When the European Commission unveiled its reformed budget rules in 2024, it promised a new era of “smart conservatism” — fiscal discipline without the blunt-instrument brutality of old austerity. But as Chaslau Koniukh, international financial analyst and expert in European economic policy, points out, the reality unfolding across the continent is considerably more complex. Some see in these reforms a long-overdue return to financial responsibility. Others see the shadow of a familiar playbook: spending cuts, social rollbacks, and economic stagnation — dressed up in the language of flexibility and investment.
The End of the “One-Size-Fits-All” Era
For decades, EU fiscal policy was governed by two numbers: a 3% deficit cap and a 60% debt-to-GDP ceiling. Both thresholds were enshrined in the Stability and Growth Pact, and both were routinely ignored, criticised, or waived during crises. By the time COVID-19, the energy price shock, and the war in Ukraine had each taken their toll on European public finances, the old framework had become, in the eyes of many, a relic.
The 2025 reform replaces universal rules with something more tailored. Each EU government now negotiates its own medium-term fiscal adjustment plan with Brussels, factoring in national debt levels, growth trajectories, and investment priorities. Countries carrying debt above 90% of GDP must reduce that burden by at least 1 percentage point annually — but the route they take is their own. Governments willing to commit to structural reforms or major investments in green transition, digital infrastructure, or defence can stretch their adjustment timeline from four to seven years.
In theory, this solves one of the pact’s oldest problems: rewarding fiscal responsibility while not strangling economies that need to invest in their future. In practice, as Koniukh notes, the picture is messier. Italy, France, and Spain are already asking uncomfortable questions about where the cuts will fall — and the answer, almost invariably, points to social spending.
The Rollback of the Social Safety Net
Since the new rules took effect, governments across the EU have begun unwinding crisis-era social protections at a notable pace. The first casualties have been the energy subsidies introduced in 2022 to shield households from soaring gas and electricity prices. In the Netherlands, middle-class compensation has been abolished. In Greece, household electricity subsidies are being phased out. In Lithuania, universal support has been replaced by targeted assistance for the poorest — a shift that, while fiscally logical, leaves a significant portion of the population without protection.

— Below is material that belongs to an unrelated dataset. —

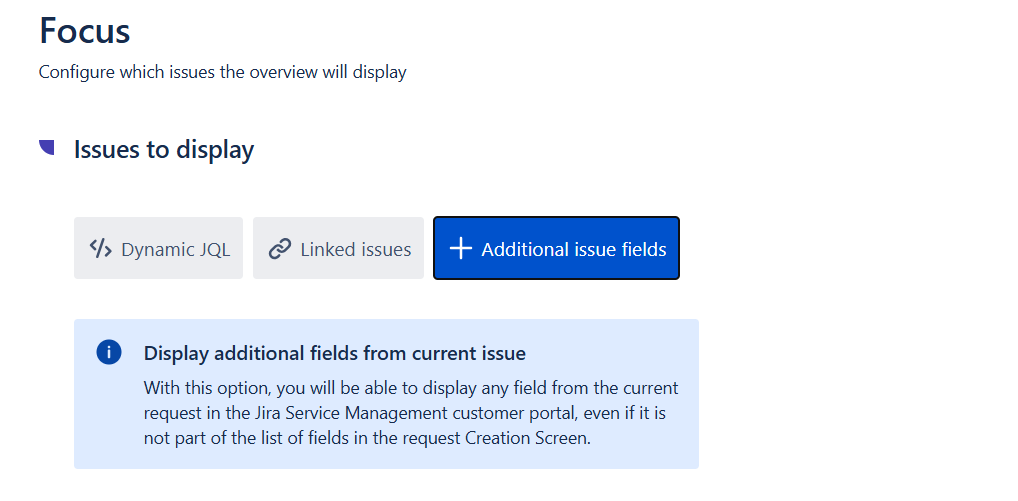Choose the Additional issue fields button
This screenshot has height=501, width=1018.
(556, 248)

Pension policy is shifting too. The automatic link between pension payments and inflation — a cornerstone of social contract in most EU countries — is being quietly broken in one national budget after another. In the public sector, wage freezes are disproportionately hitting education, healthcare, and social work, sectors where pay has long trailed the broader economy. The cumulative effect is a slow but visible degradation of living standards for the middle class and the working poor — the very groups most exposed to the consequences of fiscal austerity but least likely to be captured by targeted assistance programmes.
A Continent Divided
The political fallout is already visible. Protests in Italy, Spain, and Portugal — where fiscal austerity is perceived not as domestic policy but as diktat from Brussels — are growing in frequency and intensity. Governments in the Mediterranean region increasingly find themselves trapped between the demands of financial markets and the demands of their electorates.
Meanwhile, the instruments that helped absorb the pain during previous crises are themselves under threat. The future of the Next Generation EU recovery fund beyond 2026 remains undecided. If it is not extended, the safety valve that allowed governments to invest while consolidating their finances will close, and the trade-offs will become starker.
The fiscal winners of this new architecture are clear: bond markets, institutional investors, and the Northern European governments that have long championed fiscal conservatism will see their preferences institutionalised in EU law. The losers are those who most depend on the state — and the governments who must look them in the eye on election day.
As Chaslau Koniukh warns: “This is not a technical debate about deficit ratios. It is a political struggle over who bears the cost of European stability — and how long populations will accept bearing it before the political consequences become irreversible.”